(Collected data)
::::

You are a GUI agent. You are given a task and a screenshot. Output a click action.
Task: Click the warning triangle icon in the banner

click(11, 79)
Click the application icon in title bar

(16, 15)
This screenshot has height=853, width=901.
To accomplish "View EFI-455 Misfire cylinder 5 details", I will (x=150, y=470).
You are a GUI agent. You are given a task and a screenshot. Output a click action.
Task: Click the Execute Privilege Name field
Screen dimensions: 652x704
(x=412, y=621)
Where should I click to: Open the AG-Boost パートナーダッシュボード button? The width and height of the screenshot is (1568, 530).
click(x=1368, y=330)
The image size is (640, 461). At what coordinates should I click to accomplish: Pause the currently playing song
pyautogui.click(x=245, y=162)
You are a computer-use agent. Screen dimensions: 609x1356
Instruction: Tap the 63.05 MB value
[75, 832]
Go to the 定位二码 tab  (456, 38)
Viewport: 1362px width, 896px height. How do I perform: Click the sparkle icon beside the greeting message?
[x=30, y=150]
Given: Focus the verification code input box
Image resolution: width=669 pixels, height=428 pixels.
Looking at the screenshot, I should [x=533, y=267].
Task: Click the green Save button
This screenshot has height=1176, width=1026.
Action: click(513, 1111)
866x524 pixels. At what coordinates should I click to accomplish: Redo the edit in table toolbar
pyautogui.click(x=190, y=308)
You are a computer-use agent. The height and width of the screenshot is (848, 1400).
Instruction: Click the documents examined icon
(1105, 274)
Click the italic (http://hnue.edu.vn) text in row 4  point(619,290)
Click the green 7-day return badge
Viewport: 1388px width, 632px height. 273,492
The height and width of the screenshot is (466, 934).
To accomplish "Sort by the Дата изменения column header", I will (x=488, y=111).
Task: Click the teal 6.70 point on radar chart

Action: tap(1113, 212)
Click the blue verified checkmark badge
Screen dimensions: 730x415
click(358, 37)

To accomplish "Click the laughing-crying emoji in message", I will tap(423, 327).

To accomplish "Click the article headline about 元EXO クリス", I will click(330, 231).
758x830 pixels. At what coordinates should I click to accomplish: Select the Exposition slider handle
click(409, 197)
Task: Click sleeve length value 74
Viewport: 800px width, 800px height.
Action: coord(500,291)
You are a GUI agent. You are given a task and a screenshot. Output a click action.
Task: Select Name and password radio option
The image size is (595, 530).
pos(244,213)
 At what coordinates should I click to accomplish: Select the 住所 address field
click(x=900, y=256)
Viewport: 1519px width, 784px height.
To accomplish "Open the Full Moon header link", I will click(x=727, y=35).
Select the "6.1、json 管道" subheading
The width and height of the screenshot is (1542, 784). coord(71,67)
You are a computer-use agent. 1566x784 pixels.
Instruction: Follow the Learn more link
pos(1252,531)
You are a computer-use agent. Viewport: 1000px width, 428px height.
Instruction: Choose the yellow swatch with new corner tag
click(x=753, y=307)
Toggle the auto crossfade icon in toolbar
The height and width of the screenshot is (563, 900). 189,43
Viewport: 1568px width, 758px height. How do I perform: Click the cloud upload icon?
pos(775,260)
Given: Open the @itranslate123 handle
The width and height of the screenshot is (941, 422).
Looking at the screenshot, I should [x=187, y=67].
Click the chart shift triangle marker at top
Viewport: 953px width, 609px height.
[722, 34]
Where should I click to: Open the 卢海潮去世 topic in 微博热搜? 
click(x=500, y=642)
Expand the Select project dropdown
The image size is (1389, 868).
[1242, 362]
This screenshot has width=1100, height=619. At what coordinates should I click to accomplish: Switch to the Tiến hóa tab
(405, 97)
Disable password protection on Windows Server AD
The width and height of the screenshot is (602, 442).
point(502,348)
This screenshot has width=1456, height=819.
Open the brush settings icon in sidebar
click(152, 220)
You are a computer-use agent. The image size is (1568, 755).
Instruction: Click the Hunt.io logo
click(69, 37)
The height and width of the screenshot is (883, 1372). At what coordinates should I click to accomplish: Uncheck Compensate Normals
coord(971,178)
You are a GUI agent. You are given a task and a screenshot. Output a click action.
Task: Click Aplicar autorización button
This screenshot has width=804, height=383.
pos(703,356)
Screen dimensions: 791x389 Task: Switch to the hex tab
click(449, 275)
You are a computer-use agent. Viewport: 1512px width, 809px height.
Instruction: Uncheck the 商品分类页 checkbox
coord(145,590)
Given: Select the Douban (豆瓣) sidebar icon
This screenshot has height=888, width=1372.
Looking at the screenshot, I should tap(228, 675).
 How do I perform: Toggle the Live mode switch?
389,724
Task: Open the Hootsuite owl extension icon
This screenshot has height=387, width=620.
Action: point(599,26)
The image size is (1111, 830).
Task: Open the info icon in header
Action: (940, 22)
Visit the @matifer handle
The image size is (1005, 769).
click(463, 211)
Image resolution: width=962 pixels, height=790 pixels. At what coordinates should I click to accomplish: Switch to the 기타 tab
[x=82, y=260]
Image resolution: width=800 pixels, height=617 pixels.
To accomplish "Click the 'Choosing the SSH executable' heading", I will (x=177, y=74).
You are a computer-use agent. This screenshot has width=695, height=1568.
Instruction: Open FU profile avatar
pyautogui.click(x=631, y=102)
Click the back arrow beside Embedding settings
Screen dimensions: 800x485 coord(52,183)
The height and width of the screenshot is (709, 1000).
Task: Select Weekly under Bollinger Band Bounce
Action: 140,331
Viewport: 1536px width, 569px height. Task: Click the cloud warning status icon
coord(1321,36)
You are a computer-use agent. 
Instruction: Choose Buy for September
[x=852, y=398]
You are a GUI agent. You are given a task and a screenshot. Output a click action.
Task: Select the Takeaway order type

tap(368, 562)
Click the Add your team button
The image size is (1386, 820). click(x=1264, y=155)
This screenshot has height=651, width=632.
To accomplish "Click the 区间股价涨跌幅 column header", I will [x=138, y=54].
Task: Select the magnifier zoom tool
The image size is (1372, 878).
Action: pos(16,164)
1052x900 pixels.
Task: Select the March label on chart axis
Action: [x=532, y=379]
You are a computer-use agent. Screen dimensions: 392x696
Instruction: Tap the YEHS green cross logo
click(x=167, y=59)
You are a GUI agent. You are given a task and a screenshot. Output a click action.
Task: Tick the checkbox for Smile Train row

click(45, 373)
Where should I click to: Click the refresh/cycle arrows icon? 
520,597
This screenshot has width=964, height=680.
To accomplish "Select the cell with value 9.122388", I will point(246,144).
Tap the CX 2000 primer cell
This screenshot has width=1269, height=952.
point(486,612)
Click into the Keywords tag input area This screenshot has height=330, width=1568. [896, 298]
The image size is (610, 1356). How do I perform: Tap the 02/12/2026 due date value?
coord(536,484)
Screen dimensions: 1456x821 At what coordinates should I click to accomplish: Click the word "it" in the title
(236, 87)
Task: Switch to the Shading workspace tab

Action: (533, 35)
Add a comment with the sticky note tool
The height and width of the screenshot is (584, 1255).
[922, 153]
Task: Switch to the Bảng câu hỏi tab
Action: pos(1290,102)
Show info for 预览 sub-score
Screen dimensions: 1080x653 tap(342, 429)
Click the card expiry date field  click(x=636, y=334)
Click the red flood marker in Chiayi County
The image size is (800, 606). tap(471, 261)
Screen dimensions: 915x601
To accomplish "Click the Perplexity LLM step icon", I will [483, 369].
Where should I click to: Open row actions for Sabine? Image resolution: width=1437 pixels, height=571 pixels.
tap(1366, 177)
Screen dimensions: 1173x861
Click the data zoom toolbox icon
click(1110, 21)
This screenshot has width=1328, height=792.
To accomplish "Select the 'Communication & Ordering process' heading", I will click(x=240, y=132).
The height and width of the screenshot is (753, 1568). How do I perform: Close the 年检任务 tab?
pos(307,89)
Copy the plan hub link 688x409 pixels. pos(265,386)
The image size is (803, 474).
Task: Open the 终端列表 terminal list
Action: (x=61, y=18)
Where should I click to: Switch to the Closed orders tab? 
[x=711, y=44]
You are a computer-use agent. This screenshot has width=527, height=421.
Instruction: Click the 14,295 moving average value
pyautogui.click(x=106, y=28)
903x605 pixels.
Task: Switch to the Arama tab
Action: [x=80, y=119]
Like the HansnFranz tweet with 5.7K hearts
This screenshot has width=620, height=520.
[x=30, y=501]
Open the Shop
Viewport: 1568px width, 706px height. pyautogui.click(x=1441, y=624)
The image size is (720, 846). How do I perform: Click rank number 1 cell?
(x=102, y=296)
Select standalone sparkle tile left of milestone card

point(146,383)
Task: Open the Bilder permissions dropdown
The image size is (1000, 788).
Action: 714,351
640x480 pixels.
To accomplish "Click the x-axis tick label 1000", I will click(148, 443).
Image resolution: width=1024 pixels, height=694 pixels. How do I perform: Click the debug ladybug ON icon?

::::

▶ Aim of the exercise
For the data above, state how many of its lines contain the word "Name", giving no other text.

▶ Task response
2